Livability and the GOP: A Conversation With HUD’s Mariia Zimmerman
Perhaps the Obama administration’s greatest contribution to building more livable, less traffic-choked communities has been the new partnership between three agencies — DOT, EPA, and HUD — which are helping towns and cities grow more sustainably, using strategies from brownfield redevelopment to the provision of affordable housing along transit corridors. The agencies have collaborated to issue a series of grants to communities doing this work, but as the lower chamber of Congress shifts to Republican control, the funding for some of those programs is in question.
Streetsblog met with Mariia Zimmerman, Deputy Director for Sustainable Communities at HUD, to talk about these questions. Brian Sullivan from the Office of Public Affairs also joined us for the conversation.
Streetsblog: When you look at the new Congress coming in – how is that going to affect your work, and how does it affect your message?
Zimmerman: We are hopeful that a lot of the success stories in communities across the country – it’s being locally driven and it’s not a partisan issue. We have Republican and Democratic mayors and governors – it’s nonpartisan, or bipartisan. The partisanship does tend to come in from Congress. If you look at the map of where we made grant selections, they’re Democratic and Republican, small towns and big towns. So we’re hopeful that the demand, interest, and excitement around these programs will be conveyed to Congress no matter where they sit – what party, what state, what zip code they’re in.
People just think this is the right thing to do, and it’s long past time for the federal government to be supporting them instead of being in the way.
It’s long past time for the federal government to be supporting [livable communities] instead of being in the way.

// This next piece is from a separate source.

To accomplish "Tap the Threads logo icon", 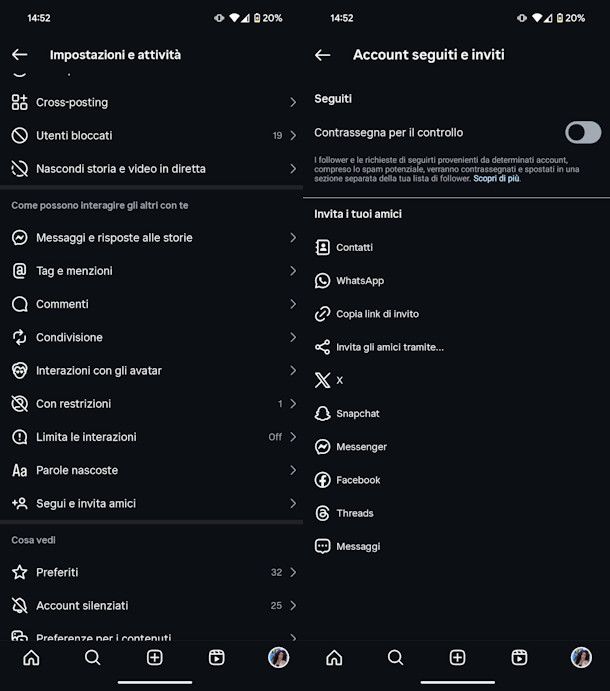I will click(322, 513).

In terms of messaging, we have always felt there is a strong economic need for investing more smartly, leveraging our resources. Federal coordination is just cost effectiveness.
That message is one we can be stronger on. We’ve talked about some of the environmental and quality-of-life reasons for sustainability – we can do a better job of explaining what are the costs of not investing this way and what are the savings if we do. It’s really about trying to invest more wisely. As Rob Puentes at Brookings likes to say, ‘We’re out of money, now’s the time to think!’